Les persécutions que nos mahométans zélés ont faites aux guèbres, les ont obligés de passer en foule dans les Indes, [1] et ont privé la Perse de cette nation, [2] si appliquée au labourage, et qui seule, par son travail, était en état de vaincre la stérilité de nos terres.

Il ne restait à la dévotion qu’un second coup à faire : c’était de ruiner l’industrie ; moyennant quoi l’empire tombait de lui-même, et, avec lui, par une suite nécessaire, cette même religion qu’on voulait rendre si florissante.

S’il faut raisonner sans prévention, je ne sais, Mirza, s’il n’est pas bon que, dans un État, il y ait plusieurs religions.

On remarque que ceux qui vivent dans des religions tolérées, se rendent ordinairement plus utiles à leur patrie que ceux qui vivent dans la religion dominante ; parce qu’éloignés des honneurs, ne pouvant se distinguer que par leur opulence et leurs richesses, ils sont portés à en acquérir par leur travail et à embrasser les emplois de la société les plus pénibles.

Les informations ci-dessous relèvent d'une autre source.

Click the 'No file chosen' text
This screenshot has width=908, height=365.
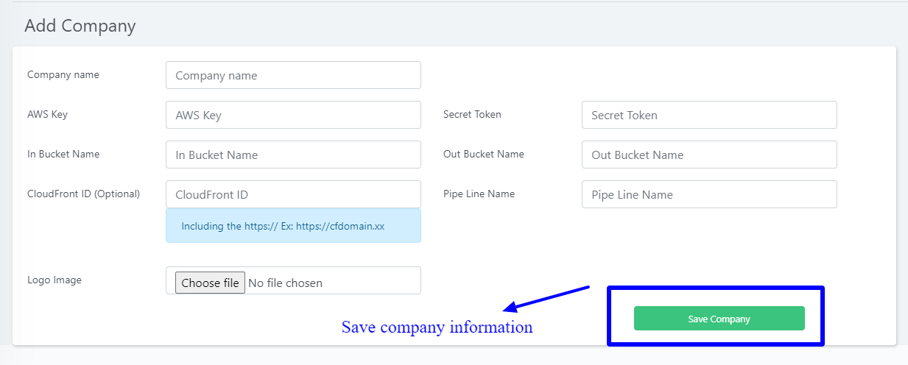(x=286, y=283)
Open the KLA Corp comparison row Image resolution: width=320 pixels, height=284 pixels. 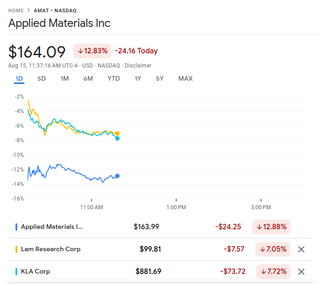click(x=36, y=272)
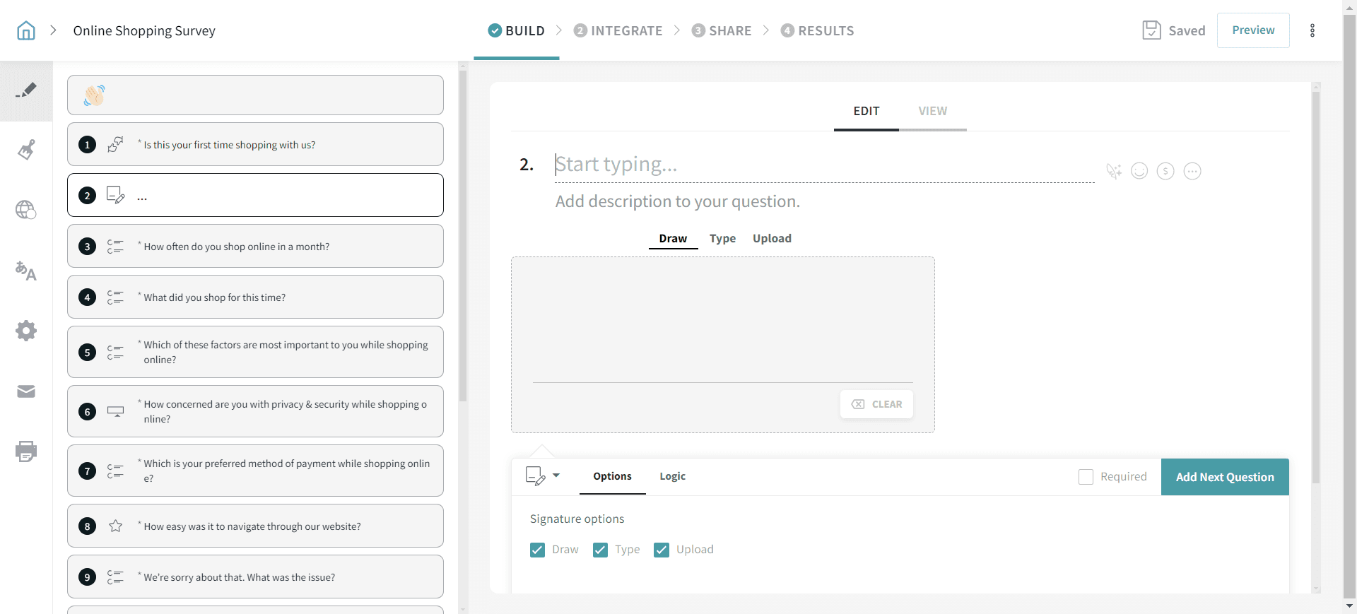The image size is (1357, 614).
Task: Switch to the VIEW tab
Action: [932, 111]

D’ailleurs, comme toutes les religions contiennent des préceptes utiles à la société, il est bon qu’elles soient observées avec zèle. Or, qu’y a-t-il de plus capable d’animer ce zèle, que leur multiplicité ?

  1. Ils y sont encore sous le nom de Parsis, et ont conservé leurs livres sacrés et le culte du feu.
  2. A. C. De cette laborieuse nation.